To tell you the truth, I'm a little rusty of the next 2 questions and I don't want to tell you something which might be wrong. But this is the general idea though. Hope it was helpful.
This will also shed light as to how a HMM can be made from MSA's:
Let's take this hypothetical example of a MSA:
A C A - - - A T G
T C A A C T A T C
A C A C - - A G C
A G A - - - A T C
A C C G - - A T C
If you are having troubles with HMM's, this is a good example to aide in such acquisition. Try to do this as many times as possible because HMMs look pretty much like this.

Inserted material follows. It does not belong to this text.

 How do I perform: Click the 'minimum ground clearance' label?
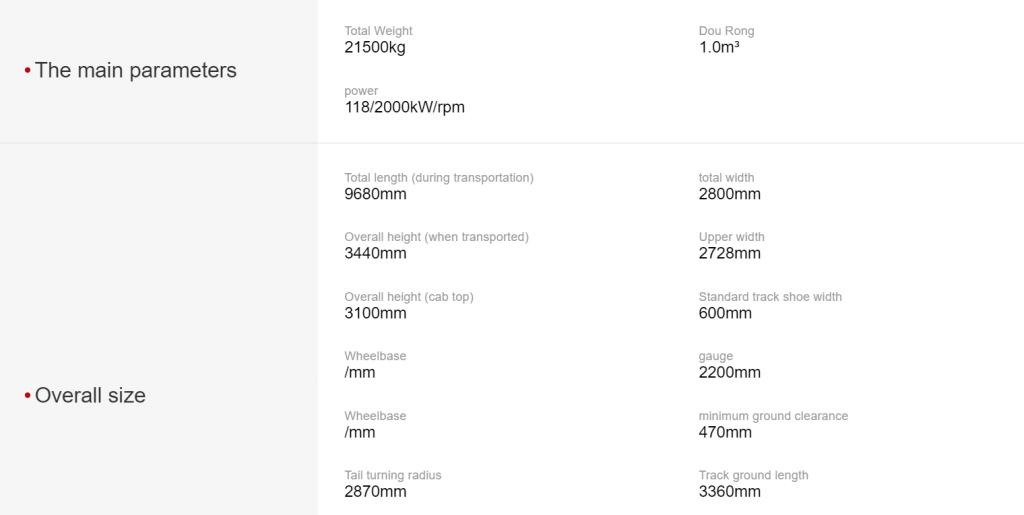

(If certain parts are unclear, please let me know).
In this MSA there are gaps (columns 4-6). We can also see that this MSA is made up of 9 columns and 5 rows.
So lets look at the first column:
Column 1: 4X A's, 1X T's. Therefore the prob. of A = 0.8, T=0.2. We now move onto Column 2:
Column 2: 4X C, 1X G. Therefore the prob. of C = 0.8, G=0.2. Move onto Column 3:
Column 3: 4 A's, 1X G. Therefore the probability of A=0.8, G=0.2.
But notice at Column 4 there are gaps. These dashes are deletions. We can see that rows 4, 5 and 6 all have such deletions. Here, you count up the nucleotides in such column ranges: We have 1X A, 2X C's, 1X G and 1X T.
Therefore the prob. of an insertion is A: 0.2, C: 0.4, T: 0.2, G: 0.2.
Looking at Column 4, we can see that only 3 rows have insertions(row 2, 3 and 5), so there probability of any given insertion is 0.6 (when you are coming from Column 3->Column 4 only).
So therefore, going from Column 3 -> Column 4 (insertion) has a prob of 0.6 and the prob. of any specific nucleotide is written above (A: 0.2, C: 0.4, C: 0.2, G: 0.2).
(Because the probability to reach an insertion is 0.6, there is a 0.4 remainer for another insertion.)
So from the insertion (Column 4), we then move onto Column 7. Since we are coming from an insertion (prob=0.6), we use the same prob. to reach Column 7. Why the jump straight to 7? Because 4, 5 and 6 were all insertions and we done the calculations for insertions in the paragraph above. Remember? We grouped the 2 C's, 1 A, 1 T and 1G in total.
So now that we're at Column 7, there is 5X A, therefore a 1.0 prob. of getting all A's. You then move onto Column 8: 4X T's and 1X G, therefore that is: 0.8 for T and 0.2 for G.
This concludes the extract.